▸ Description of the task: Copy out each of the following rows word for word, keeping every character unchanged.
═══
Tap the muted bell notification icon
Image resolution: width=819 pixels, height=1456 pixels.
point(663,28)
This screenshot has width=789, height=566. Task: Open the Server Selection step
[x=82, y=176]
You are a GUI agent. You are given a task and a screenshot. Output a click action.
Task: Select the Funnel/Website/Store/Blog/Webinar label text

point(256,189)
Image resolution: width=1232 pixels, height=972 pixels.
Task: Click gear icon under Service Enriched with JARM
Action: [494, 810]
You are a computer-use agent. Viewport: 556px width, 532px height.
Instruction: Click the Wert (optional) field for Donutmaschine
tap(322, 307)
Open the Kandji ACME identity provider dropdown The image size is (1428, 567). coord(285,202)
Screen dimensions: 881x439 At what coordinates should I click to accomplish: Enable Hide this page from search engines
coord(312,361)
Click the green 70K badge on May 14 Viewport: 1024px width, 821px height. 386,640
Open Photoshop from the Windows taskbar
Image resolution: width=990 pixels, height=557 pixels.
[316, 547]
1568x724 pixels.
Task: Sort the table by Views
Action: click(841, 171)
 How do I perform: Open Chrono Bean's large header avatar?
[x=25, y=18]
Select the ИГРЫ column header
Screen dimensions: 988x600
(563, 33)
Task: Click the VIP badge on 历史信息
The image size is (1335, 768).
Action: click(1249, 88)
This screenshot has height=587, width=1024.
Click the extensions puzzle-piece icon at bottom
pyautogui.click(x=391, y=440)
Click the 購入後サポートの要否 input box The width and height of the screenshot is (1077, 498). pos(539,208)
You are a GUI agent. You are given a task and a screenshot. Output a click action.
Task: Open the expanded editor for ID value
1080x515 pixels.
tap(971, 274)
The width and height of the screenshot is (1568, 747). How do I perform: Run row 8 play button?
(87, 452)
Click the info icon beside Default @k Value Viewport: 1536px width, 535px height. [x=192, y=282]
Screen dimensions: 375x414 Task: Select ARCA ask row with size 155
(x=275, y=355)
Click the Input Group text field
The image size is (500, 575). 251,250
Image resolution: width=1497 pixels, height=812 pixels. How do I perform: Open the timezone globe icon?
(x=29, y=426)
═══
▸ Answer to this problem:
Tap the muted bell notification icon
Image resolution: width=819 pixels, height=1456 pixels.
point(663,28)
This screenshot has width=789, height=566. Task: Open the Server Selection step
[x=82, y=176]
You are a GUI agent. You are given a task and a screenshot. Output a click action.
Task: Select the Funnel/Website/Store/Blog/Webinar label text

point(256,189)
Image resolution: width=1232 pixels, height=972 pixels.
Task: Click gear icon under Service Enriched with JARM
Action: [494, 810]
You are a computer-use agent. Viewport: 556px width, 532px height.
Instruction: Click the Wert (optional) field for Donutmaschine
tap(322, 307)
Open the Kandji ACME identity provider dropdown The image size is (1428, 567). coord(285,202)
Screen dimensions: 881x439 At what coordinates should I click to accomplish: Enable Hide this page from search engines
coord(312,361)
Click the green 70K badge on May 14 Viewport: 1024px width, 821px height. 386,640
Open Photoshop from the Windows taskbar
Image resolution: width=990 pixels, height=557 pixels.
[316, 547]
1568x724 pixels.
Task: Sort the table by Views
Action: click(841, 171)
 How do I perform: Open Chrono Bean's large header avatar?
[x=25, y=18]
Select the ИГРЫ column header
Screen dimensions: 988x600
(563, 33)
Task: Click the VIP badge on 历史信息
The image size is (1335, 768).
Action: click(1249, 88)
This screenshot has height=587, width=1024.
Click the extensions puzzle-piece icon at bottom
pyautogui.click(x=391, y=440)
Click the 購入後サポートの要否 input box The width and height of the screenshot is (1077, 498). pos(539,208)
You are a GUI agent. You are given a task and a screenshot. Output a click action.
Task: Open the expanded editor for ID value
1080x515 pixels.
tap(971, 274)
The width and height of the screenshot is (1568, 747). How do I perform: Run row 8 play button?
(87, 452)
Click the info icon beside Default @k Value Viewport: 1536px width, 535px height. [x=192, y=282]
Screen dimensions: 375x414 Task: Select ARCA ask row with size 155
(x=275, y=355)
Click the Input Group text field
The image size is (500, 575). 251,250
Image resolution: width=1497 pixels, height=812 pixels. How do I perform: Open the timezone globe icon?
(x=29, y=426)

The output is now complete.